Former President Donald Trump will return to Washington, D.C., on Tuesday for the first time since leaving office.
Trump is set to deliver a keynote speech at the America First Agenda Summit, and advisers told Bloomberg he is not expected to announce plans to run for president in 2024.
However, Bloomberg said the "notoriously mercurial ex-leader could change his mind on the way into town from the airport" about discussing '24.
"He loves that the news is about whether he's ready to announce, when he's going to announce," Barry Bennett, a Republican strategist who worked on Trump's 2016 campaign, told Bloomberg.

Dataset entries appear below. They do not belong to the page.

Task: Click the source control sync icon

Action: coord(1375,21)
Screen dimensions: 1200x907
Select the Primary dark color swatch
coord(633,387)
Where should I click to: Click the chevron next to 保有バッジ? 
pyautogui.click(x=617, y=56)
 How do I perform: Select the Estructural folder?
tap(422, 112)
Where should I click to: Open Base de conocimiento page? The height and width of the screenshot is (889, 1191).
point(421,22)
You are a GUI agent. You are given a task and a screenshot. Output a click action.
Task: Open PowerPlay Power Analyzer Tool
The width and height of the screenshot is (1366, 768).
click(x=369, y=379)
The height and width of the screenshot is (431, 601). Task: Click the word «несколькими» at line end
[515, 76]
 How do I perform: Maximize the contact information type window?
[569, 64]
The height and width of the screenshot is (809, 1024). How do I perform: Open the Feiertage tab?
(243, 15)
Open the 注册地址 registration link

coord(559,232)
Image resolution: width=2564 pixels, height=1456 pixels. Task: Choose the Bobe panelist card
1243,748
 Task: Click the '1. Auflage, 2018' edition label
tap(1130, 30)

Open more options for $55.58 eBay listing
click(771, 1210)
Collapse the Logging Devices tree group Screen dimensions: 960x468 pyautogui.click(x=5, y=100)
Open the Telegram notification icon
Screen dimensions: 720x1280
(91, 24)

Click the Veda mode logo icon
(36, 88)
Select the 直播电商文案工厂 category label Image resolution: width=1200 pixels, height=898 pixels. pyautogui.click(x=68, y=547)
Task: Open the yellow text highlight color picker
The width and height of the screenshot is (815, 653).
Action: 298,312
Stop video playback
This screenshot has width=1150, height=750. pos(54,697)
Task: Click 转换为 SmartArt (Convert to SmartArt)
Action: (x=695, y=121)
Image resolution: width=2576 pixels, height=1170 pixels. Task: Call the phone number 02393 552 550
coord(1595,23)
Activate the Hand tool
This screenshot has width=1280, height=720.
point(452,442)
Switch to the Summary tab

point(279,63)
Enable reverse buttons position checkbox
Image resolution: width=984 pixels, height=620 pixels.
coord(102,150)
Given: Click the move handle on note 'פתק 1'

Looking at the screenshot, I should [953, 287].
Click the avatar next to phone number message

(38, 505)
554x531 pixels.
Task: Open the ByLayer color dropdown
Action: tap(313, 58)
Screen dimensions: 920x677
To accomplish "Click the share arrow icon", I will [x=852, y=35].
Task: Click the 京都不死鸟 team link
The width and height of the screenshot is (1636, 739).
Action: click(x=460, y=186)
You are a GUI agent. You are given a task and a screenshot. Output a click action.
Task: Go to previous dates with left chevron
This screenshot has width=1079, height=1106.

"He loves all of the media speculation, and he doesn't mind a fight, but when you actually declare, you have to make FEC filings."
While Democrats in Congress remain focused on the Jan. 6, 2021, Capitol attack, former Speaker Newt Gingrich said Tuesday's speech will allow Trump to look forward and explain how a second term as president would benefit the nation.
"[The speech is] an opportunity for President Trump to come to Washington and give a visionary speech about why the future would be better with his leadership — and to the degree he focuses on that it could be a very important speech," Gingrich said, Politico reported.
Before the 2020 election, Trump's team composed a two-page policy agenda document titled "Vision 2025" — which was reviewed by Politico — that outlined what would be accomplished by the end of 2024, under the subhead: "renewed, restored, rebuilt." The election results, however, ended those plans.
Trump's former domestic policy adviser Brooke Rollins told Politico that Trump's speech would represent a "State of the Union 5.0."
Bennett told Bloomberg that he believed Trump will refrain from making an announcement to prevent federal election-law requirements and limits on fundraising from kicking in.
Federal Election Commission records showed that Trump raised $137 million, mostly from small-dollar donors, between the start of 2021 and the end of June.
The former president's Save America PAC has $103 million in the bank, though contribution limits would bar him from using more than $5,000 of that total for his presidential campaign, Bloomberg reported.
A Quinnipiac University poll this month showed that 69% of Republican voters would like to see Trump run again, but 54% of Democrats want someone other than Biden to run in 2024.
Former Vice President Mike Pence, also considered a potential contender for the GOP presidential nomination, is scheduled to address the Heritage Foundation on Monday.
Pence's relationship with Trump suffered when the then-vice president refused to intercede during certification of the 2020 Electoral College results.
Florida Gov. Ron DeSantis, considered Trump's top opponent for the GOP nomination should both men run, will not speak at the America First Agenda Summit.